Görevler ve Alıştırmalar =
- 1) Irak'taki ABD askeri varlığını ele alan metinde adı geçen ülkelerin hepsini yazın.
- 2) Irak'taki ABD askeri varlığını ele alan metne göre Bağdat hangi askeri araçların bakımı için yardıma ihtiyaç duyuyor?
- 3) Irak'taki ABD askeri varlığını ele alan metni son cümlesinden sonra sürdürün.

Belge Alıntısı =
——

Irak tarafında ise Başbakan Sudani, ABD'nin askeri yardımlarının ve eğitim görevlerinin devam etmesini istiyor. Zira Bağdat'ın F-16 savaş uçaklarının ve Abrams tanklarının bakımı için yardıma ihtiyacı var. Iraklılar bu yardımın ikili bir anlaşma çerçevesinde yapılmasını istiyor. Teorik olarak, ABD Savunma Bakanlığı'nın Bağdat Büyükelçiliği bünyesindeki Güvenlik İşbirliği Ofisi, ABD'nin Mısır ve Ürdün gibi ülkelerle yaptığı askeri anlaşmalara benzer şekilde bunun yapılmasını kolaylaştırabilir. Fakat Sudani, hem İran destekli milisleri hem de İranlı destekçilerini ABD'nin askeri danışmanların Irak’ta kalmaya devam etmesi gerektiği konusunda ikna etme zorluğuyla karşı karşıya ve bu durum, İran destekli milisler ve İranlı destekçileri için ABD’nin Irak'taki varlığının azalması halinde kaç adet ölümcül İHA bulunduracağı konusunda soru işaretleri yaratıyor.

——

Kaynak Veriler =
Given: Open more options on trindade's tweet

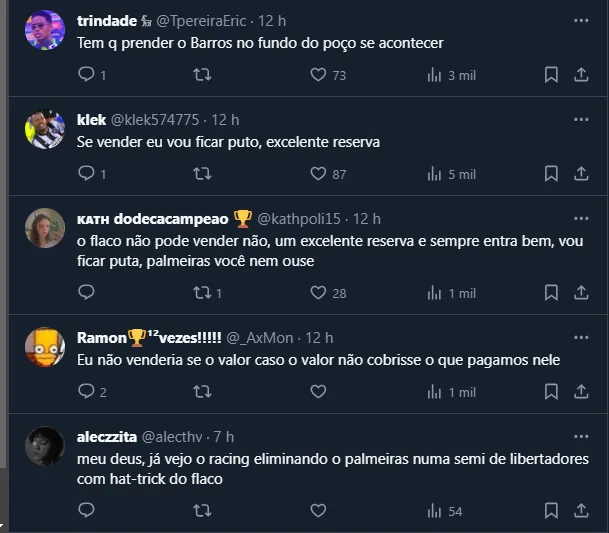Looking at the screenshot, I should 581,20.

——

Cevap Listesi =
- 1) Irak, ABD, Mısır, Ürdün, İran

- 2) F-16 savaş uçaklarının ve Abrams tanklarının bakımı için.

- 3)
ABD Hazine Bakanlığı’nın ve ABD dolarının Irak'taki kritik rolü

ABD ordusunun Irak'taki varlığı sık sık manşetlere taşınıyor. ABD Hazine Bakanlığı ve ABD dolarının Irak’taki etkisi Irak halkının günlük hayatında daha önemli, ancak rolü daha az öne çıkıyor.

Irak Merkez Bankası'nın ülkenin güneyindeki Basra şehrinde bulunan genel merkezi (AFP)

Şu an Irak’ın petrol ihracatı günlük ortalama 3,3 milyon varil civarında. Irak Petrol Bakanlığı, ocak ayında petrol ihracatından elde edilen gelirin 8 milyar dolar olduğunu açıkladı. Bu gelir, Irak hükümetinin New York’taki ABD Merkez Bankası (FED) hesabına yatırılıyor. Bu hesapta biriken meblağ 2024 yılı başı itibariyle 100 milyar doların üzerinde. Şarku’l Avsat’ın Majalla  dergisinden aktardığı analize göre New York'taki bu hesap, ABD hükümetine Irak üzerinde muazzam bir baskı gücü sağlıyor.

Washington, Irak Merkez Bankası'nın Irak'tan İran'a dolar akışını durdurmasını istiyor. Geçtiğimiz yıl Irak’ın 14 bankasının dolar ticareti yapmasını yasaklayan ABD yönetimi, geçtiğimiz ocak ayında da Al-Huda Bank’a İran'a yasadışı yollardan dolar transferi yaptığı gerekçesiyle yaptırım uyguladı.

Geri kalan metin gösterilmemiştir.